Napoleon Dynamite: Well, nobody's going to go out with *me*!
Pedro: Have you asked anybody yet?
Napoleon Dynamite: No, but who would? I don't even have any good skills.
Pedro: What do you mean?
Napoleon Dynamite: You know, like nunchuku skills, bow hunting skills, computer hacking skills... Girls only want boyfriends who have great skills.
Too true. But choosing a skill is tricky. You want something that girls find sexually attractive (so don't bother learning to play the oboe) and at which you might develop a competitive advantage with other males (i.e. not football).
Φ's recommendation: figure skating.
My daughters started practicing figure skating in earnest about three years ago, and eventually I started coming along for the ride. (We found it cost-effective to buy a "family pass" to the rink, and I'm the kind of person who is determined to get his money's worth. ) I never personally took any lessons, but I studied people who looked like they knew what they were doing, and I eventually became reasonably competent. Not great, but good enough to have a stranger compliment me and invite me to the rink’s pickup hockey game.
But here’s the thing: lots of people go ice skating occasionally, and it’s an activity that girls will often do by themselves or in groups of other girls. So it’s an environment that allows someone who works at it to look really good by comparison in front of women who may not be attached. And . . . these girls will notice you. It’s a physical activity, and high-speed backwards crossovers look much harder than they actually are. You will feel the attention to your status display.
Of course, this isn’t a substitute for game. You will still need to make an approach and show yourself not to be a complete dork. But you will do so already having made a favorable impression.
Recommendations:
- Buy your own skates. Rental skates aren’t broken into the shape of your foot and will give you sloppy performance. A quality pair can be had for under $200.
- Learn in hockey skates. Yes, hockey skates are designed for speed rather than agility, and without a toe pick most of the advanced figure skating moves like jumps and spins will be impossible. But these limitations are more than compensated for by greater comfort. Figure skates have pointed toes for better control, but it hurts to have your toes shoved into that point. Hockey skates, in contrast, have big round toes. I suffered figure skates for years before I tried hockey skates on whim. I never went back.
- Don’t actually play hockey. First, the guys that already play hockey are bigger and meaner than you are. Second, the only girls who watch hockey are already in a relationship with a hockey player or somebody who drags them to games.

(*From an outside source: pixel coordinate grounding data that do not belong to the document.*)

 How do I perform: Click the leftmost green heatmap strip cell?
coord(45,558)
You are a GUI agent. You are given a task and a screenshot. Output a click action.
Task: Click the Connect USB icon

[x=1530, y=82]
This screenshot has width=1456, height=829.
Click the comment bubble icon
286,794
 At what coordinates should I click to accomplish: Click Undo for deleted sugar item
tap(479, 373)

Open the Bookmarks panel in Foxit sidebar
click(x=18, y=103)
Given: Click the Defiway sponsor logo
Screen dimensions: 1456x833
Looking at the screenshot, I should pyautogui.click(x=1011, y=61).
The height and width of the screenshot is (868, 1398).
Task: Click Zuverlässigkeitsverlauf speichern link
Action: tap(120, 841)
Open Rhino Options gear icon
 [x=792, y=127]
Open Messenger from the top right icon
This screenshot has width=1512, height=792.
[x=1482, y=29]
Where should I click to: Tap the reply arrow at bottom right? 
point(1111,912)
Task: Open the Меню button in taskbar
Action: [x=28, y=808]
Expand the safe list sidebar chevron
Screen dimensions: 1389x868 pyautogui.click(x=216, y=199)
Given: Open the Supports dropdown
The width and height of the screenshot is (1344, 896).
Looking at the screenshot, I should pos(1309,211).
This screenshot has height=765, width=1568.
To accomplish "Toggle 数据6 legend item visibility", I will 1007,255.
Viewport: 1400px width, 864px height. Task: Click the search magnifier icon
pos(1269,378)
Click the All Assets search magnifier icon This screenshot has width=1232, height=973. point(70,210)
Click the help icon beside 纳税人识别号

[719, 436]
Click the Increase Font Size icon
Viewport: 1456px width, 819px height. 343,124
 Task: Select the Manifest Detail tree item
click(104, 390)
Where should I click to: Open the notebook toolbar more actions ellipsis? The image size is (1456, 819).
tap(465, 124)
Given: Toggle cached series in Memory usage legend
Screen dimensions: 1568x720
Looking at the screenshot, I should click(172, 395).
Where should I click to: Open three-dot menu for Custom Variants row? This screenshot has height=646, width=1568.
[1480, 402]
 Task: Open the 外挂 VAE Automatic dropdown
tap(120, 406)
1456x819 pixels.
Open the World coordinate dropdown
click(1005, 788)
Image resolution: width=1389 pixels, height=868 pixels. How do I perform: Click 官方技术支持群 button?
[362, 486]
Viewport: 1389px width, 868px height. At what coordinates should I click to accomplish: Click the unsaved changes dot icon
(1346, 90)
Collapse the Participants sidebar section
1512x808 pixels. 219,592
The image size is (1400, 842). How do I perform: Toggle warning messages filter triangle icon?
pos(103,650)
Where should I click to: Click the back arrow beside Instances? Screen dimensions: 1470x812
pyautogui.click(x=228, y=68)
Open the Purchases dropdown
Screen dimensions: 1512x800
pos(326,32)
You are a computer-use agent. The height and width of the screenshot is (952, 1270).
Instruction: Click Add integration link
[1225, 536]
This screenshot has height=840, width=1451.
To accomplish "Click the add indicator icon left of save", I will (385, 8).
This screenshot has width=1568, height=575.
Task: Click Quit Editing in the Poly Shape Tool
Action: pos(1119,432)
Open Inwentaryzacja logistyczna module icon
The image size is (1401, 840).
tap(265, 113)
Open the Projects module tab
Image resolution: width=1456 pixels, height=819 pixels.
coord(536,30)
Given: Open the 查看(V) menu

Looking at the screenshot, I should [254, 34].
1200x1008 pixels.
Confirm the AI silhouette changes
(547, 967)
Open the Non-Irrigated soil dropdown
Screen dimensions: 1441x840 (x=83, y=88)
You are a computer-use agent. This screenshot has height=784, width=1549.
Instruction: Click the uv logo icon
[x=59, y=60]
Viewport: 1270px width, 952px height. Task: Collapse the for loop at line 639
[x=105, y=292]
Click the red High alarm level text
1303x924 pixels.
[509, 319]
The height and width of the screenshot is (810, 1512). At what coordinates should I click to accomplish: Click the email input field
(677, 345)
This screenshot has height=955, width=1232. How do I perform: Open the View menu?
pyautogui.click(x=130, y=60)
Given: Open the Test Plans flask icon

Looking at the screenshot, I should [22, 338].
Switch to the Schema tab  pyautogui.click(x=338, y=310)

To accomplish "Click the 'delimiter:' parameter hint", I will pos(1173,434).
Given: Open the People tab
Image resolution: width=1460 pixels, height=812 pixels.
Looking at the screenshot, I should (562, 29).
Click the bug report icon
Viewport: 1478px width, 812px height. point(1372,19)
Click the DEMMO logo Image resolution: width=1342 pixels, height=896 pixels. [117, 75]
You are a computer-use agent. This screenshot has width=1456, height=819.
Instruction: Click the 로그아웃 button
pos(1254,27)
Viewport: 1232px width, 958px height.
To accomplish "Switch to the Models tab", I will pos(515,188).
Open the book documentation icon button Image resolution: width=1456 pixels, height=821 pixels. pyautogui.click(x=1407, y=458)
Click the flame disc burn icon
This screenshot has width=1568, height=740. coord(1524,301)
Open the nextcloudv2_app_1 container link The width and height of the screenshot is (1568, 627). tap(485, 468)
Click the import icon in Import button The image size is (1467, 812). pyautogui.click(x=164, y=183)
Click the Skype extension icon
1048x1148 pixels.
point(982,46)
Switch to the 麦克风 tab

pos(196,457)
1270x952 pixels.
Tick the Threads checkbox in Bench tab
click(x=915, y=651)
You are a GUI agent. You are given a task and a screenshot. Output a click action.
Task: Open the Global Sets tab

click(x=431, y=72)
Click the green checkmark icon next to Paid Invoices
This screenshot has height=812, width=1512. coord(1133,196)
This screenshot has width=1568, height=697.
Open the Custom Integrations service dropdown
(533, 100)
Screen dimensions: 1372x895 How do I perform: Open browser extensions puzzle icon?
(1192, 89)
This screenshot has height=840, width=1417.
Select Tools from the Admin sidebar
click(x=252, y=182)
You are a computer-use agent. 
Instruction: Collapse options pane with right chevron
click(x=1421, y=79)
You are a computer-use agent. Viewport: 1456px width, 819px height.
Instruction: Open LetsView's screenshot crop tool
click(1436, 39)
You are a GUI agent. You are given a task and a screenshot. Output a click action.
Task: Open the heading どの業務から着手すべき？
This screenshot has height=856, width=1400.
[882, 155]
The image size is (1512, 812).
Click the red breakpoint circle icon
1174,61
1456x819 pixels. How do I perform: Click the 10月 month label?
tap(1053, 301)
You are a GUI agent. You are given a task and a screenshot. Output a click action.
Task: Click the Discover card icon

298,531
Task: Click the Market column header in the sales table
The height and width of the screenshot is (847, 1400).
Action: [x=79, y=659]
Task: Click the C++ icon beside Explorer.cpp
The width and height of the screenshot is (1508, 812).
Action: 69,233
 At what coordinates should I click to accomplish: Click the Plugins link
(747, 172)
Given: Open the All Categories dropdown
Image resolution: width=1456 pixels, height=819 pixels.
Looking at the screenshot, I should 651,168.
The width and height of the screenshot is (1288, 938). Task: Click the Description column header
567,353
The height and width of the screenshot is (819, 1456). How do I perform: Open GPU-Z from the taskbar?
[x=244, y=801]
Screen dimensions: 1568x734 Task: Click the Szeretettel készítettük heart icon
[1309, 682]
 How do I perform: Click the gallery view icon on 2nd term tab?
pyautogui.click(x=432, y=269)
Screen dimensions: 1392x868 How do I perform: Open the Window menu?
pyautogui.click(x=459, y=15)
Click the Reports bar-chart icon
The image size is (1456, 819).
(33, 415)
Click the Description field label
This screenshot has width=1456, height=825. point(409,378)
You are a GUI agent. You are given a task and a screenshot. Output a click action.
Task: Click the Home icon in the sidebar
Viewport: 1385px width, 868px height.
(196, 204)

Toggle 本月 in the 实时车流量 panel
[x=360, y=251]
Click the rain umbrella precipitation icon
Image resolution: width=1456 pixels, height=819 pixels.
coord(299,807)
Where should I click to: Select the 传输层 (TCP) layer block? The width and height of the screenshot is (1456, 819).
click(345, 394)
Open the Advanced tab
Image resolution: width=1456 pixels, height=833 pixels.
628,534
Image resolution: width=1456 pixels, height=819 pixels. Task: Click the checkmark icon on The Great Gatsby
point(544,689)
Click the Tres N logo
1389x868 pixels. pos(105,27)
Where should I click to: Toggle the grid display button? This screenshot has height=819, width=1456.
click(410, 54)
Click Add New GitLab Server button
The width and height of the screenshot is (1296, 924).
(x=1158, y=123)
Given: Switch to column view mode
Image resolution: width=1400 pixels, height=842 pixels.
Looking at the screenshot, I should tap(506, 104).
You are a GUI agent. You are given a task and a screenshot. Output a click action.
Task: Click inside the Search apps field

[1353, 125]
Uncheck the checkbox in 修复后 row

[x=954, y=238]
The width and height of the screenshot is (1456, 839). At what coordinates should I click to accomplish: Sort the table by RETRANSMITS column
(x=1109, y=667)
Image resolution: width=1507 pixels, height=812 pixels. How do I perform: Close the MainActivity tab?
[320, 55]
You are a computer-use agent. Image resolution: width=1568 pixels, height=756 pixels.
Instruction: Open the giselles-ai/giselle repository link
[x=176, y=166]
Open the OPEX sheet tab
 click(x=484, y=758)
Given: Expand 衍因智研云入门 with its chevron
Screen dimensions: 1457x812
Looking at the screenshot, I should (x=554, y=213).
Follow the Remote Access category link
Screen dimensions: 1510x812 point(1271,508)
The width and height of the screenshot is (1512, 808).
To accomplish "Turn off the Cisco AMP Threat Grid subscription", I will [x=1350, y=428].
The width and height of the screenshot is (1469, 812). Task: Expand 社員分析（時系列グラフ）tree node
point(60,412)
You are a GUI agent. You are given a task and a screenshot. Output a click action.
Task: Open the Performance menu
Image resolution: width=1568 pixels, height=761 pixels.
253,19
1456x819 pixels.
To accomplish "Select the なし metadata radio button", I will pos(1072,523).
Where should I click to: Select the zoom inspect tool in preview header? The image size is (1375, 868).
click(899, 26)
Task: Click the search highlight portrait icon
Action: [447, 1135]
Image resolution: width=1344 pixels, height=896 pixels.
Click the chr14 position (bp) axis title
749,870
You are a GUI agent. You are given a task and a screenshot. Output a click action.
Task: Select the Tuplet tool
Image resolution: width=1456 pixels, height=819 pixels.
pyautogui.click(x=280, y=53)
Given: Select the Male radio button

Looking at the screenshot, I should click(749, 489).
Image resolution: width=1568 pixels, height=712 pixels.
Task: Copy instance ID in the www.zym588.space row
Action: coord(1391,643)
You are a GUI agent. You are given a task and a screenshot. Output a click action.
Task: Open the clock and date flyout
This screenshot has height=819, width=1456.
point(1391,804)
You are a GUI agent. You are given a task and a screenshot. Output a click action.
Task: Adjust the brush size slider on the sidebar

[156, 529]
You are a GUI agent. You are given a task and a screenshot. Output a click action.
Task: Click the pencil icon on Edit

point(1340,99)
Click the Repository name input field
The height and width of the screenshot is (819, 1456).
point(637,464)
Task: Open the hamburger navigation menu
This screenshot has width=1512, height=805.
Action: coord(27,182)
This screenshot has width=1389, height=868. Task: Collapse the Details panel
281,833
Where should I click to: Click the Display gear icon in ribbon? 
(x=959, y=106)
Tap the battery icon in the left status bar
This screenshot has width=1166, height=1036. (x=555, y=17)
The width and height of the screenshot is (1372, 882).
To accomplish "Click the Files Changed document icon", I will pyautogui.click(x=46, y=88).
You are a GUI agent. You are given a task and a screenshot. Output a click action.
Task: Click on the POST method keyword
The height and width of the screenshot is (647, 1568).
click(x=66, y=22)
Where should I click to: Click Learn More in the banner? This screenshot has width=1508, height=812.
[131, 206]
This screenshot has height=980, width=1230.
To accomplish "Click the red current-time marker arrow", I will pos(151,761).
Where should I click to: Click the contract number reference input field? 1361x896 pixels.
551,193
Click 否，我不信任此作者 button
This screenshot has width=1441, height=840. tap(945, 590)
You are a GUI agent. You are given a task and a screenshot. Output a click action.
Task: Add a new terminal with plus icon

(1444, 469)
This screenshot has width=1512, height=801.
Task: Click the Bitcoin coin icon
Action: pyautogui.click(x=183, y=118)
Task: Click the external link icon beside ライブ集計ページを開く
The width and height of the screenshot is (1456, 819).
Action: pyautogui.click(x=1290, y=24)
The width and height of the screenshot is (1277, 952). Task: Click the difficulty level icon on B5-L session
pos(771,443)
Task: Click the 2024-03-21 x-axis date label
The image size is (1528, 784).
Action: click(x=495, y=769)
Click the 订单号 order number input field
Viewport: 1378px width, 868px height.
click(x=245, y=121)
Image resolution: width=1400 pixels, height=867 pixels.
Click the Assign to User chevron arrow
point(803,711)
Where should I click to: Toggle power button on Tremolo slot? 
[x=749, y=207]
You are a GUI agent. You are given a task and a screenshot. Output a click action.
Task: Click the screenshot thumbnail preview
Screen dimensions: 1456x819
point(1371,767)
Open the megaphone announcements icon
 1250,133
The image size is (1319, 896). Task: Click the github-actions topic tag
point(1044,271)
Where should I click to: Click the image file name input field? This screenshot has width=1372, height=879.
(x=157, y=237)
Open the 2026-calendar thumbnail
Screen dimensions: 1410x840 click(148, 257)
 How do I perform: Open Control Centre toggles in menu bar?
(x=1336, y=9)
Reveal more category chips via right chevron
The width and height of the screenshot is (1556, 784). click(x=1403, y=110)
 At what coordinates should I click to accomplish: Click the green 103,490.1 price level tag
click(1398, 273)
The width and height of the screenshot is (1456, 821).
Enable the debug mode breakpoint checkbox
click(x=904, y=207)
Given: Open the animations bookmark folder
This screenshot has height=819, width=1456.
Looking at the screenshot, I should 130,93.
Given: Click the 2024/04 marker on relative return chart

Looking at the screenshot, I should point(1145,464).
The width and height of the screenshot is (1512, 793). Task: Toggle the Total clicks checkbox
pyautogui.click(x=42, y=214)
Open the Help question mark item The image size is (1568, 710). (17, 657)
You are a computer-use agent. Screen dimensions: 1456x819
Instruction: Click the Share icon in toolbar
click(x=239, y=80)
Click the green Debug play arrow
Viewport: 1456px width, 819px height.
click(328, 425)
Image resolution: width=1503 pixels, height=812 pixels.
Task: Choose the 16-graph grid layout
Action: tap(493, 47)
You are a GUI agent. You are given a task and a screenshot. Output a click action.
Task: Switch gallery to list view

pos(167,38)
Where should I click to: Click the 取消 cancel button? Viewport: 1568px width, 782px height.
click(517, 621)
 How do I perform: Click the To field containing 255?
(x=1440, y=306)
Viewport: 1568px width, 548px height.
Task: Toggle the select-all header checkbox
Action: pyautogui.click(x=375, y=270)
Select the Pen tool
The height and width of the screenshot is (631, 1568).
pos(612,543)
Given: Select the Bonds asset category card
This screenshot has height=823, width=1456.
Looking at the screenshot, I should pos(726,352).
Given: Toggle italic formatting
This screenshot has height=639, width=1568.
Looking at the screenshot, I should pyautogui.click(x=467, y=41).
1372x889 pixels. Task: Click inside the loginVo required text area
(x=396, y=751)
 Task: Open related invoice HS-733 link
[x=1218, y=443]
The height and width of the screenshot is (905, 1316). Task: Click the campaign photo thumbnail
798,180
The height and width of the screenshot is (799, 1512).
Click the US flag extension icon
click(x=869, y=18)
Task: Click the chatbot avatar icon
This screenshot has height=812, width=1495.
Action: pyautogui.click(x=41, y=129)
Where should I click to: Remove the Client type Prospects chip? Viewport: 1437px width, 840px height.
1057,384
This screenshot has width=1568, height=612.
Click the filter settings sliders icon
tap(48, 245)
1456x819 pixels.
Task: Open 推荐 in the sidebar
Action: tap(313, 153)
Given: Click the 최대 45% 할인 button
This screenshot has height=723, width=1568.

So they’re not your intended audience.
7 comments:
Good advice, the ice skating thingy.
Anecdotally, FIL met MIL at a rink in San Fran, and it sounded like a target-rich environment back then too (40 years ago).
Fringe benefit: most of the women that a fellow would meet at a rink are in decent shape themselves. That's something that I think is important to many guys...that his woman is in the proper shape.
Φ's recommendation: figure skating.
Figure... freaking... skating? And you're dissing the oboe?
I actually played the oboe in sixth grade. I dropped it in seventh grade to help salvage my cool. In retrospect, I think it'd be pretty cool to be able to play it now. Have a listen:
http://www.youtube.com/watch?v=8aZNk5P9oL8&feature=related
Beautiful instrument, really.
Also: hockey rulz, and it'll make a boy tougher, which is always a plus. But I'm Canadian and biased, after all.
Let add a recommendation:
Live somewhere that water freezes!
I'm in AZ.... D'oh!
My suggestion?
Yoga.
The female to male ratio is AWESOME. What is the opposite of a sausage fest? That's what a yoga studio is. And so many of them are both hot and extremely flexible...
Samson: yeah, I played the clarinet myself. I plan to pick it up again once the dissertation is finished. But most musical instruments take years of hard practice before you can become proficient enough that anyone would want to listen to you play solo, and being in an orchestra doesn't carry much alpha cred in my experience. A possible exception might be, say, the guitar, which is relatively easy to get good enough at to accompany your church's youth group. And it's "cool" in a way that the oboe is not.
Regarding hockey: sure, if you start early enough to make your high school team, then you get alpha cred in that context. But as an adult, even if you can get good enough to make your local league, there isn't a built-in population of unattached females that will be watching the games.
Dexter: regarding Yoga, how many of those hot flexible women are single? And what is it that a man can do in a Yoga class that will impress them?
Justin: The greater Phoenix area has lots of indoor rinks.
One drawback about a man's taking up figure skating is that some women may wonder if he's straight. Rightly or wrongly, figure skating has a reputation as a gay man's activity. With ice hockey, there's of course no such ambiguity.
Peter
Peter: at the level of elite competition, I concede there is sexual ambiguity surrounding male figure skaters that doesn't surround male hockey players. The relative pluses and minuses between the two sports isn't for me to say, though I suspect that both do quite well.
What I'm talking about is the merits of taking up hockey for the first time as an adult. If you enjoy the sport, fine, go for it. I'm just saying I don't see much in the way of opportunites to meet women compared to just showing up for open skate time.